**Objective:**
Rewrite the data below, changing every "GUI agent" to "interface agent" and leaving everything else as it is.

**Listed entries:**

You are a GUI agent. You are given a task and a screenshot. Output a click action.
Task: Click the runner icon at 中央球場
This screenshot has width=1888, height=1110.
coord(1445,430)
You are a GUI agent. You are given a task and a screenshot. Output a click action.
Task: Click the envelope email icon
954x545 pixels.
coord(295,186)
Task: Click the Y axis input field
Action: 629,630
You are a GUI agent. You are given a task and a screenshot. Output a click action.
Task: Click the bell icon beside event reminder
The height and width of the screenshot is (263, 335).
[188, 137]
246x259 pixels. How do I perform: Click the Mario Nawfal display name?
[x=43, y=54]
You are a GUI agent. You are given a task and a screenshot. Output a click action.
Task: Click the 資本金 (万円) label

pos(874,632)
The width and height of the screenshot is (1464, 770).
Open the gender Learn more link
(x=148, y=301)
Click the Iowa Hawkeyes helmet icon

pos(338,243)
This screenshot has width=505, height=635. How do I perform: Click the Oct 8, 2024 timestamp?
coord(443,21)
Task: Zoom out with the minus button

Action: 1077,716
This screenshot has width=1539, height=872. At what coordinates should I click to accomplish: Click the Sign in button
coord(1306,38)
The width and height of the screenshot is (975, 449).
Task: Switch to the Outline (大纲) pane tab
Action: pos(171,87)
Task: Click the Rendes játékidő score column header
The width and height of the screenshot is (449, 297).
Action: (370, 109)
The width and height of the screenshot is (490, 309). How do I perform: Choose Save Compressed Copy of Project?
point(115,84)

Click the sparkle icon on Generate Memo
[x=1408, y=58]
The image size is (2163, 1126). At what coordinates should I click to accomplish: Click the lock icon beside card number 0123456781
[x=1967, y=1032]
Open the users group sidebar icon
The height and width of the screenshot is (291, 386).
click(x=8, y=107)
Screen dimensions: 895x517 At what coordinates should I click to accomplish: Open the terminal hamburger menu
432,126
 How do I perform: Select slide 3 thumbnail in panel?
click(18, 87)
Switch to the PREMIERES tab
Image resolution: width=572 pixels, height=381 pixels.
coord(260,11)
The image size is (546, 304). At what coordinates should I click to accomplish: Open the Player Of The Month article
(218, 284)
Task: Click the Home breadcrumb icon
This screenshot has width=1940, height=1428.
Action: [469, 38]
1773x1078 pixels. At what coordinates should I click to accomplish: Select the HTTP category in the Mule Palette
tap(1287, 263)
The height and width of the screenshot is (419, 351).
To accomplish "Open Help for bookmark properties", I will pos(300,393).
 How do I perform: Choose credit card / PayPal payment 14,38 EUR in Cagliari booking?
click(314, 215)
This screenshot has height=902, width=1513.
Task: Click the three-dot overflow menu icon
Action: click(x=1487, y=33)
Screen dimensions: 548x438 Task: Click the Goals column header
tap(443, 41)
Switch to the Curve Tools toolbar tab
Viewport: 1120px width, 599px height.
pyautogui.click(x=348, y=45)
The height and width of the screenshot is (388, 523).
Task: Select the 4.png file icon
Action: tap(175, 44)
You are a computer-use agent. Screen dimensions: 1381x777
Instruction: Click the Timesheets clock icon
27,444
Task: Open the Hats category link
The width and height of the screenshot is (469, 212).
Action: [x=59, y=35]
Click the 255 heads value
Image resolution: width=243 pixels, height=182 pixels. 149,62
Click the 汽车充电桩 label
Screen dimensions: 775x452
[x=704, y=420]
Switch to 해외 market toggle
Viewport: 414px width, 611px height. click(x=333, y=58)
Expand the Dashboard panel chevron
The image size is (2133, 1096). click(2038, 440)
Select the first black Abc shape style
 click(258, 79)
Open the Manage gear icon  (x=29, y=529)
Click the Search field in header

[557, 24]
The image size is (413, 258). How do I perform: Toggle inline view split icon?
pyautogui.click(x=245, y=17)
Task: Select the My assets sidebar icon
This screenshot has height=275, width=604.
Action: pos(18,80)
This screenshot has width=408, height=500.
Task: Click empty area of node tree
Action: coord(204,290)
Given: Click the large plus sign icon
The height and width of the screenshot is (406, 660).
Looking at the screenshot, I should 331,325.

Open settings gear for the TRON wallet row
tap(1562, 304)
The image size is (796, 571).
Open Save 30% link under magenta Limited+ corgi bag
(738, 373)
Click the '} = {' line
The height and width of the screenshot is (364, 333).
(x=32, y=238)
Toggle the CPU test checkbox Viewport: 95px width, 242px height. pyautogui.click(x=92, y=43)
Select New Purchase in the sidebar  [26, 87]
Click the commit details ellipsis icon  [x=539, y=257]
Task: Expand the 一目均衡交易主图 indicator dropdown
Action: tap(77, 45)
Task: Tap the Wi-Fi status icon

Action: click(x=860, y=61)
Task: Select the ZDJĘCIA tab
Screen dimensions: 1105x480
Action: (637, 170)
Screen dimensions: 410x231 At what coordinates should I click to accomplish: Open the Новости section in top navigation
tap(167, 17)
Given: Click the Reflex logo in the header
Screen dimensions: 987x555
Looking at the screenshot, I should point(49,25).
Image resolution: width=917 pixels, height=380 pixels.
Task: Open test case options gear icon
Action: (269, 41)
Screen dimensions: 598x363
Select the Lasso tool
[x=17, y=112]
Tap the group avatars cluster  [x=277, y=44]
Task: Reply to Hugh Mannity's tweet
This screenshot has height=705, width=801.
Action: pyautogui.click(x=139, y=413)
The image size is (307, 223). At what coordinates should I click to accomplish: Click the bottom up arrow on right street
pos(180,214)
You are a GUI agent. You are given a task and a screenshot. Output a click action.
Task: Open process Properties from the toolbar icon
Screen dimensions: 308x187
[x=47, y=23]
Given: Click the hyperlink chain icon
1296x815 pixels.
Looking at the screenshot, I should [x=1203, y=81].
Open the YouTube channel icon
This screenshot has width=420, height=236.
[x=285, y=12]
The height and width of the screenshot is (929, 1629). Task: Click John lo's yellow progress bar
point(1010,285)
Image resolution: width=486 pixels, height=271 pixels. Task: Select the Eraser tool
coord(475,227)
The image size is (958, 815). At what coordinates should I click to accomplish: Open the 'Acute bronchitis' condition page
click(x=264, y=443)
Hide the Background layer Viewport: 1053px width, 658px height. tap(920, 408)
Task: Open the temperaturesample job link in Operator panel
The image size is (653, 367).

**Finished answer:**
You are a interface agent. You are given a task and a screenshot. Output a click action.
Task: Click the runner icon at 中央球場
This screenshot has width=1888, height=1110.
coord(1445,430)
You are a interface agent. You are given a task and a screenshot. Output a click action.
Task: Click the envelope email icon
954x545 pixels.
coord(295,186)
Task: Click the Y axis input field
Action: 629,630
You are a interface agent. You are given a task and a screenshot. Output a click action.
Task: Click the bell icon beside event reminder
The height and width of the screenshot is (263, 335).
[188, 137]
246x259 pixels. How do I perform: Click the Mario Nawfal display name?
[x=43, y=54]
You are a interface agent. You are given a task and a screenshot. Output a click action.
Task: Click the 資本金 (万円) label

pos(874,632)
The width and height of the screenshot is (1464, 770).
Open the gender Learn more link
(x=148, y=301)
Click the Iowa Hawkeyes helmet icon

pos(338,243)
This screenshot has width=505, height=635. How do I perform: Click the Oct 8, 2024 timestamp?
coord(443,21)
Task: Zoom out with the minus button

Action: 1077,716
This screenshot has width=1539, height=872. At what coordinates should I click to accomplish: Click the Sign in button
coord(1306,38)
The width and height of the screenshot is (975, 449).
Task: Switch to the Outline (大纲) pane tab
Action: pos(171,87)
Task: Click the Rendes játékidő score column header
The width and height of the screenshot is (449, 297).
Action: (370, 109)
The width and height of the screenshot is (490, 309). How do I perform: Choose Save Compressed Copy of Project?
point(115,84)

Click the sparkle icon on Generate Memo
[x=1408, y=58]
The image size is (2163, 1126). At what coordinates should I click to accomplish: Click the lock icon beside card number 0123456781
[x=1967, y=1032]
Open the users group sidebar icon
The height and width of the screenshot is (291, 386).
click(x=8, y=107)
Screen dimensions: 895x517 At what coordinates should I click to accomplish: Open the terminal hamburger menu
432,126
 How do I perform: Select slide 3 thumbnail in panel?
click(18, 87)
Switch to the PREMIERES tab
Image resolution: width=572 pixels, height=381 pixels.
coord(260,11)
The image size is (546, 304). At what coordinates should I click to accomplish: Open the Player Of The Month article
(218, 284)
Task: Click the Home breadcrumb icon
This screenshot has width=1940, height=1428.
Action: [469, 38]
1773x1078 pixels. At what coordinates should I click to accomplish: Select the HTTP category in the Mule Palette
tap(1287, 263)
The height and width of the screenshot is (419, 351).
To accomplish "Open Help for bookmark properties", I will pos(300,393).
 How do I perform: Choose credit card / PayPal payment 14,38 EUR in Cagliari booking?
click(314, 215)
This screenshot has height=902, width=1513.
Task: Click the three-dot overflow menu icon
Action: click(x=1487, y=33)
Screen dimensions: 548x438 Task: Click the Goals column header
tap(443, 41)
Switch to the Curve Tools toolbar tab
Viewport: 1120px width, 599px height.
pyautogui.click(x=348, y=45)
The height and width of the screenshot is (388, 523).
Task: Select the 4.png file icon
Action: tap(175, 44)
You are a computer-use agent. Screen dimensions: 1381x777
Instruction: Click the Timesheets clock icon
27,444
Task: Open the Hats category link
The width and height of the screenshot is (469, 212).
Action: [x=59, y=35]
Click the 255 heads value
Image resolution: width=243 pixels, height=182 pixels. 149,62
Click the 汽车充电桩 label
Screen dimensions: 775x452
[x=704, y=420]
Switch to 해외 market toggle
Viewport: 414px width, 611px height. click(x=333, y=58)
Expand the Dashboard panel chevron
The image size is (2133, 1096). click(2038, 440)
Select the first black Abc shape style
 click(258, 79)
Open the Manage gear icon  (x=29, y=529)
Click the Search field in header

[557, 24]
The image size is (413, 258). How do I perform: Toggle inline view split icon?
pyautogui.click(x=245, y=17)
Task: Select the My assets sidebar icon
This screenshot has height=275, width=604.
Action: pos(18,80)
This screenshot has width=408, height=500.
Task: Click empty area of node tree
Action: coord(204,290)
Given: Click the large plus sign icon
The height and width of the screenshot is (406, 660).
Looking at the screenshot, I should 331,325.

Open settings gear for the TRON wallet row
tap(1562, 304)
The image size is (796, 571).
Open Save 30% link under magenta Limited+ corgi bag
(738, 373)
Click the '} = {' line
The height and width of the screenshot is (364, 333).
(x=32, y=238)
Toggle the CPU test checkbox Viewport: 95px width, 242px height. pyautogui.click(x=92, y=43)
Select New Purchase in the sidebar  [26, 87]
Click the commit details ellipsis icon  [x=539, y=257]
Task: Expand the 一目均衡交易主图 indicator dropdown
Action: tap(77, 45)
Task: Tap the Wi-Fi status icon

Action: click(x=860, y=61)
Task: Select the ZDJĘCIA tab
Screen dimensions: 1105x480
Action: (637, 170)
Screen dimensions: 410x231 At what coordinates should I click to accomplish: Open the Новости section in top navigation
tap(167, 17)
Given: Click the Reflex logo in the header
Screen dimensions: 987x555
Looking at the screenshot, I should point(49,25).
Image resolution: width=917 pixels, height=380 pixels.
Task: Open test case options gear icon
Action: (269, 41)
Screen dimensions: 598x363
Select the Lasso tool
[x=17, y=112]
Tap the group avatars cluster  [x=277, y=44]
Task: Reply to Hugh Mannity's tweet
This screenshot has height=705, width=801.
Action: pyautogui.click(x=139, y=413)
The image size is (307, 223). At what coordinates should I click to accomplish: Click the bottom up arrow on right street
pos(180,214)
You are a interface agent. You are given a task and a screenshot. Output a click action.
Task: Open process Properties from the toolbar icon
Screen dimensions: 308x187
[x=47, y=23]
Given: Click the hyperlink chain icon
1296x815 pixels.
Looking at the screenshot, I should [x=1203, y=81].
Open the YouTube channel icon
This screenshot has width=420, height=236.
[x=285, y=12]
The height and width of the screenshot is (929, 1629). Task: Click John lo's yellow progress bar
point(1010,285)
Image resolution: width=486 pixels, height=271 pixels. Task: Select the Eraser tool
coord(475,227)
The image size is (958, 815). At what coordinates should I click to accomplish: Open the 'Acute bronchitis' condition page
click(x=264, y=443)
Hide the Background layer Viewport: 1053px width, 658px height. tap(920, 408)
Task: Open the temperaturesample job link in Operator panel
The image size is (653, 367).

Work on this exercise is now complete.